* Selected text:

━━━━

Conservationists warn Sierra Leone’s recent decision to sell a strip of protected beach to Beijing so the Chinese government may build an industrial fishing harbor in the country may cause “a catastrophic human and ecological disaster,” the South China Morning Post reported on Monday.
The Chinese government recently purchased 250 acres of beach and protected rainforest in the Black Johnson area of Sierra Leone from the country’s government for $55 million. Sierra Leone’s Ministry of Fisheries and Marine Resources seemingly confirmed the deal in an undated statement circulated on social media earlier this month.
A conservationist organization based in Sierra Leone called the Black Johnson Land Owners Group sent a petition to Sierra Leone President Julius Maada Bio in early May “urging him to cancel the deal, which they said would destroy pristine rainforests and ecosystems as well as deplete fish stocks,” according to the Post.
“We appeal for your immediate intervention and leadership to prevent a catastrophic human and ecological disaster … The government of Sierra Leone has sold off 250 acres of protected rainforest and beach land to the Chinese. The proposed use is for fish meal production,” the statement read.
“What this means is that vast quantities of fish are ground down to make fish meal pellets for export. Industrial fish meal production is hugely damaging to the environment. Fish meal factories discharge toxic chemicals,” the group added.
Du Zijun, the economic and commercial counselor at the Chinese Embassy in Sierra Leone, issued a statement on May 20 dismissing what he called “false reports” from “local and foreign media” on the Sierra Leone industrial harbor project. Du described the planned harbor as “an assistance project that the government of Sierra Leone has requested the Chinese government to help construct for the purpose of promoting the development of Sierra Leone’s own fishery sector.”

━━━━

Source data:
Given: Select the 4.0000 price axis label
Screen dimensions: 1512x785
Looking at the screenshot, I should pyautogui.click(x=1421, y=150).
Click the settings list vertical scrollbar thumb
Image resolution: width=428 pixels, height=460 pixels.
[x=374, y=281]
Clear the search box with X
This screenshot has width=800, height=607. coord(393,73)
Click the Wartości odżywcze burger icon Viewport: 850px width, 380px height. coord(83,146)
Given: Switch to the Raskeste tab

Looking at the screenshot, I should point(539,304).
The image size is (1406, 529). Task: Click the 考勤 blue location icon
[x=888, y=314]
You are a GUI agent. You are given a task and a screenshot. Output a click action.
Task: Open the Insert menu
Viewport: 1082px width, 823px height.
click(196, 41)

━━━━

* What to do:
A – According to the report on the Sierra Leone fishing harbor, how much did the Chinese government pay for the 250 acres of beach and rainforest?
B – Summarize the report on the Sierra Leone fishing harbor in two sentences.

* Task-by-task solutions:
A – $55 million.

B – Sierra Leone's government sold 250 acres of protected beach and rainforest in the Black Johnson area to the Chinese government for $55 million so that an industrial fishing harbor can be built. The Black Johnson Land Owners Group petitioned President Julius Maada Bio to cancel the deal, warning of a catastrophic human and ecological disaster, while Du Zijun of the Chinese Embassy dismissed what he called false reports and described the harbor as an assistance project to develop Sierra Leone's own fishery sector.